L’Italie a conclu un accord d'approvisionnement en gaz à partir du Congo en vue d'être moins dépendant de la Russie

L’Italie, qui multiplie les contrats en Afrique pour réduire sa dépendance vis-à-vis du gaz russe, a signé jeudi dernier, un accord avec la République du Congo-Brazzaville relatif à la livraison du gaz naturel liquéfié (GNL).

La lettre d’entente entre la République du Congo et la société pétrolière italienne Eni pour la production et l’exportation du gaz naturel, ainsi que pour des initiatives de transition énergétique en République du Congo a été signée par Bruno Jean-Richard Itoua, ministre congolais des Hydrocarbures, et Claudio Descalzi, administrateur délégué du groupe Eni.

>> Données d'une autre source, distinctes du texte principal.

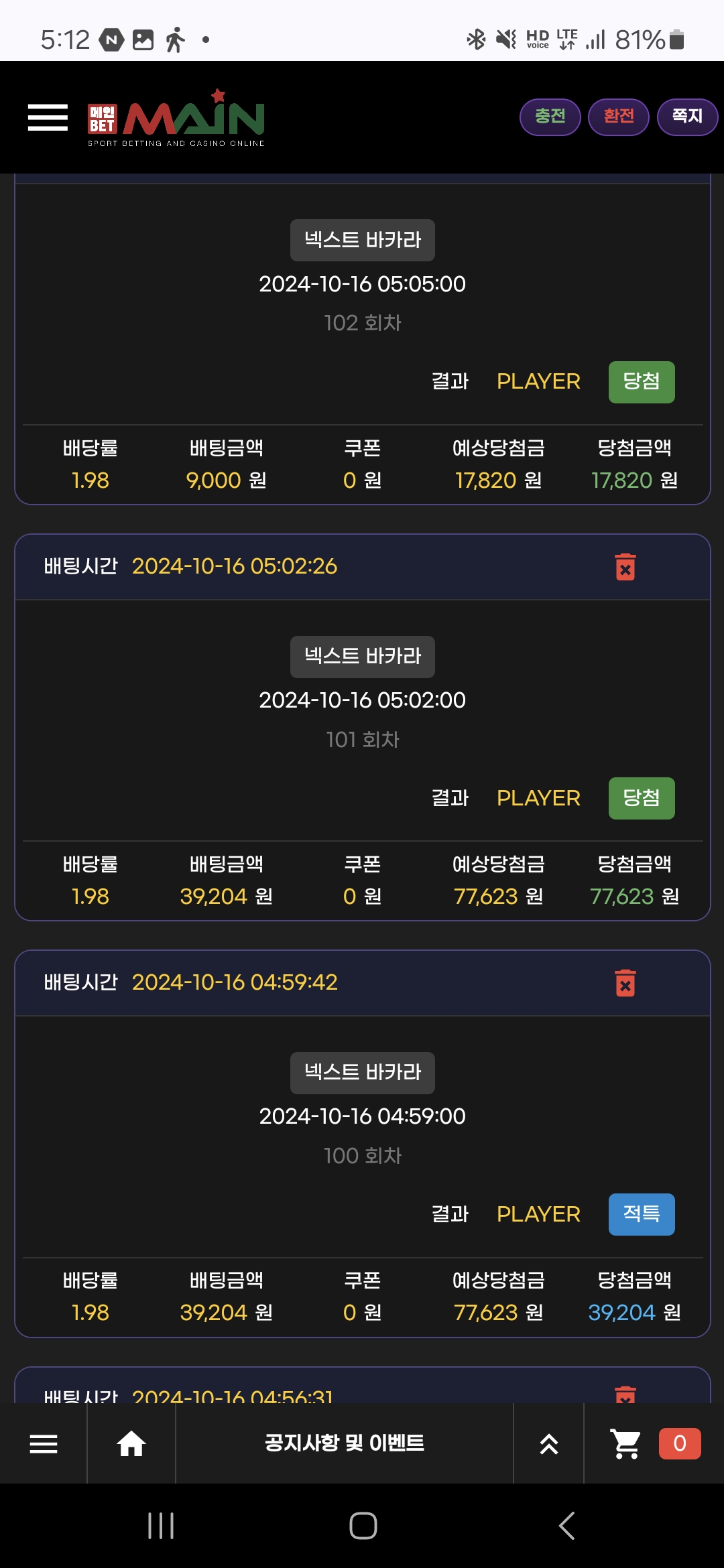Open 공지사항 및 이벤트 notices
This screenshot has height=1568, width=724.
[x=344, y=1443]

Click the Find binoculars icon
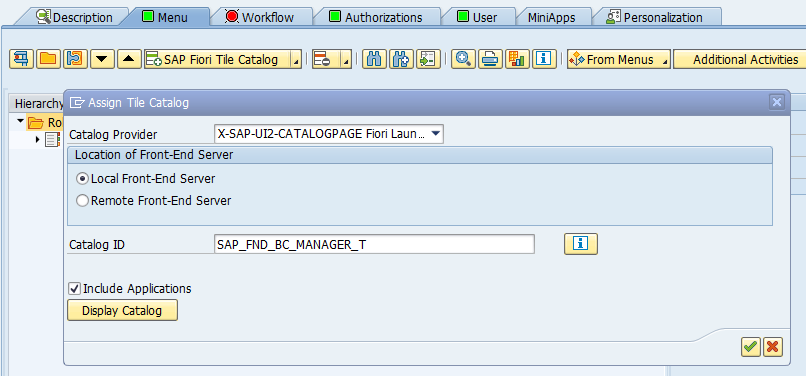tap(375, 60)
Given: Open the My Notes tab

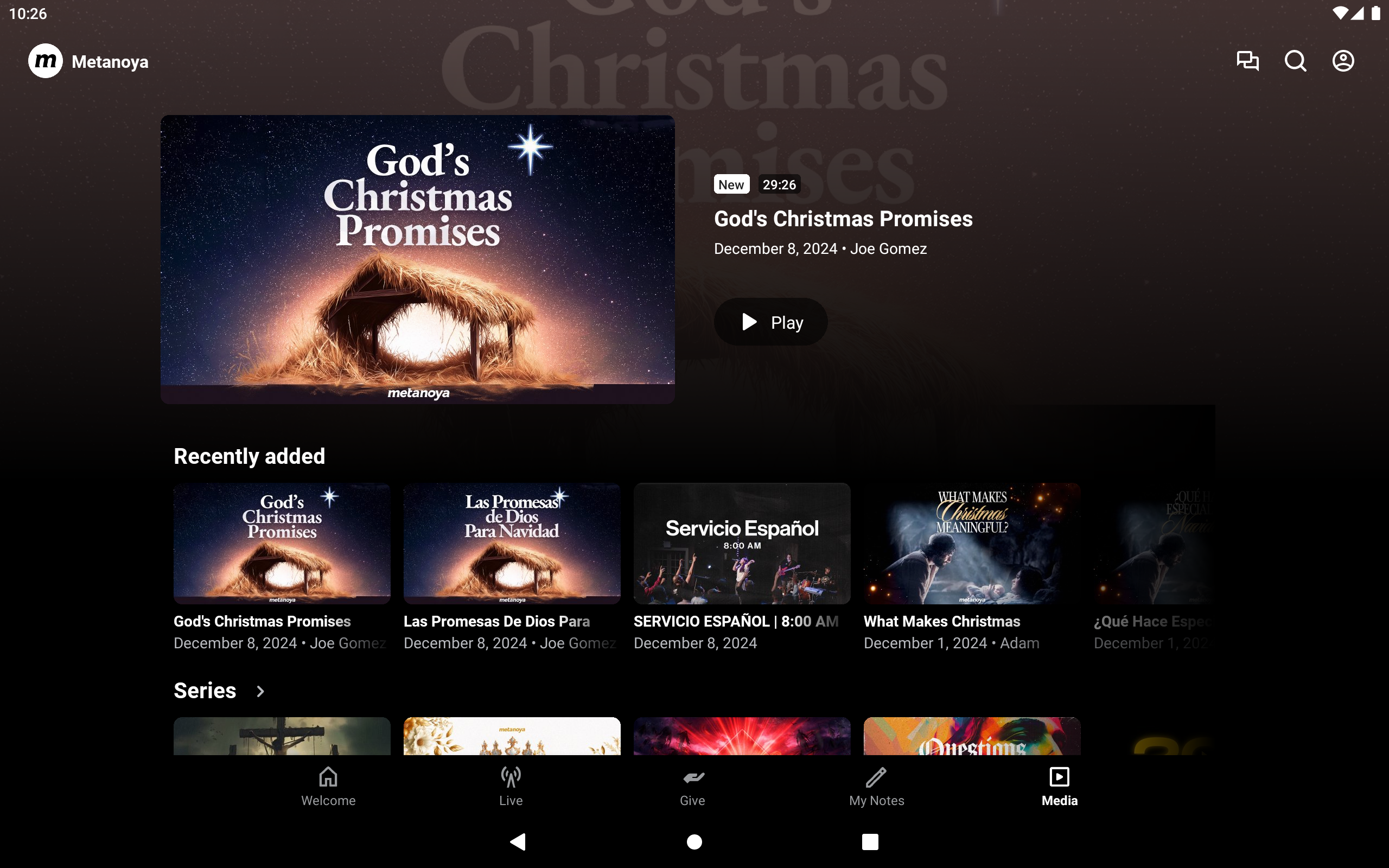Looking at the screenshot, I should pos(876,787).
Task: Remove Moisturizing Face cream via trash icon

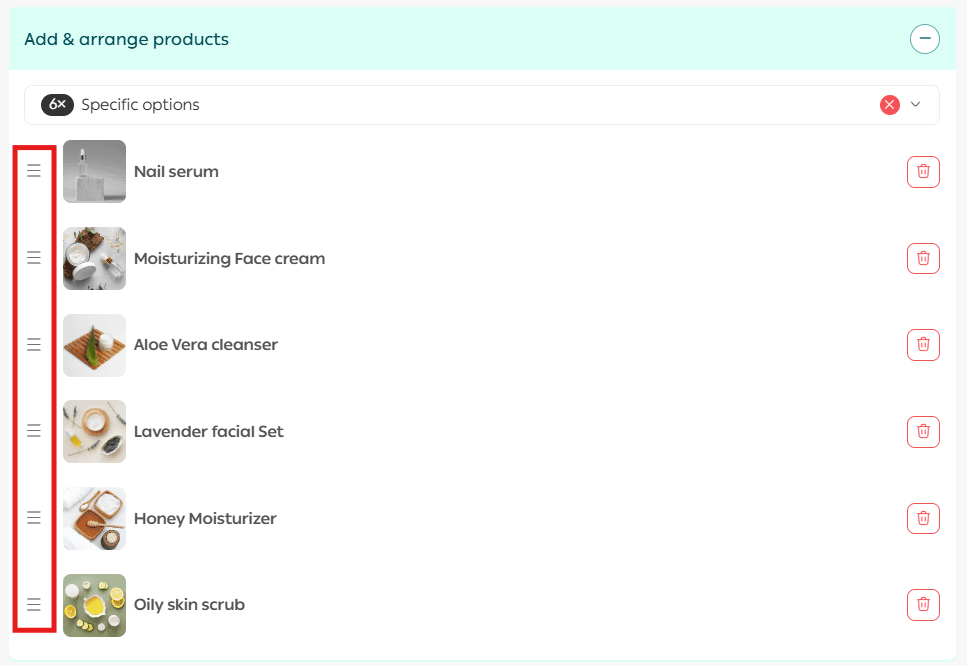Action: pyautogui.click(x=923, y=258)
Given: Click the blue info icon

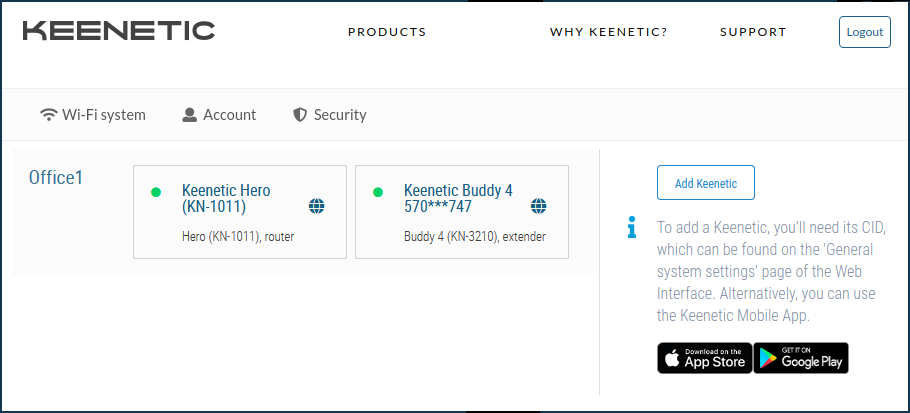Looking at the screenshot, I should click(x=632, y=229).
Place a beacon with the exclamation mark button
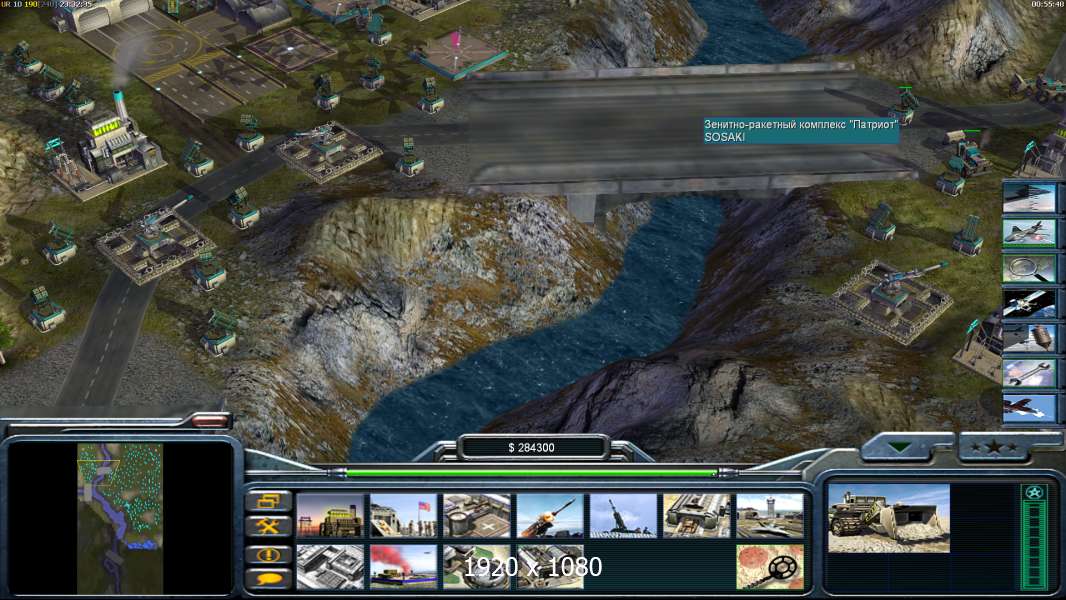The image size is (1066, 600). coord(269,555)
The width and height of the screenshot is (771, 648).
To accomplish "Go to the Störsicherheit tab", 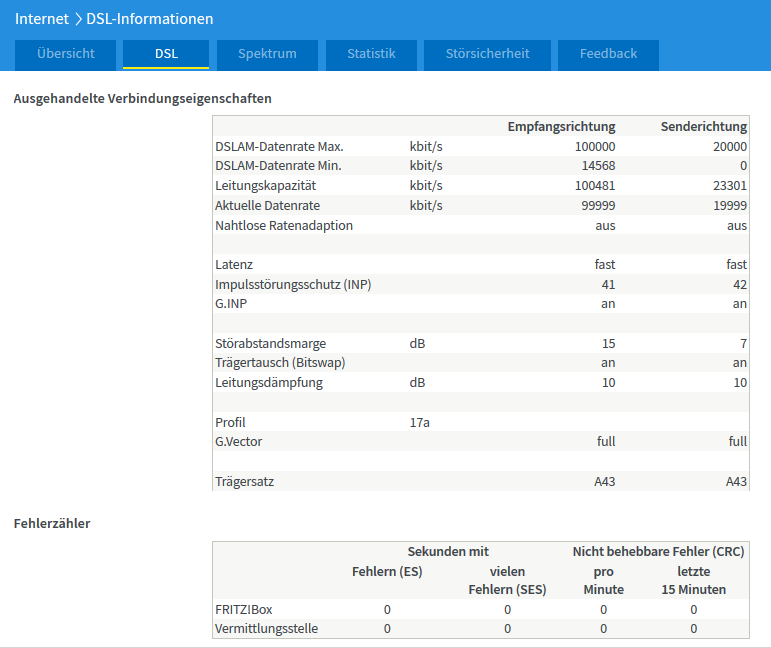I will click(x=487, y=54).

Le ministre italien des Affaires étrangères, Luigi Di Maio qui a été reçu en audience par le Président de la République, Denis Sassou-N’Guesso pour parler du renforcement du partenariat énergétique en matière de gaz et d’énergies renouvelables, a assisté à la signature de cet accord qu’il qualifie de « crucial ».

«L’agression russe aux dépens de l’Ukraine envers laquelle nous exprimons une condamnation a rendu encore plus urgent que jamais, la nécessité de diversifier les sources d’approvisionnement italiennes », explique-t-il.

Les quantités de gaz à produire au Congo et à exporter vers l’Italie n’ont pas été précisées à la presse.

Sur Facebook, le chef de la diplomatie italienne s’est félicité d’un «accord crucial avec la République du Congo pour augmenter la fourniture de gaz à notre pays», considéré comme «un autre résultat, après l’accord conclu en Algérie et celui de l’Angola».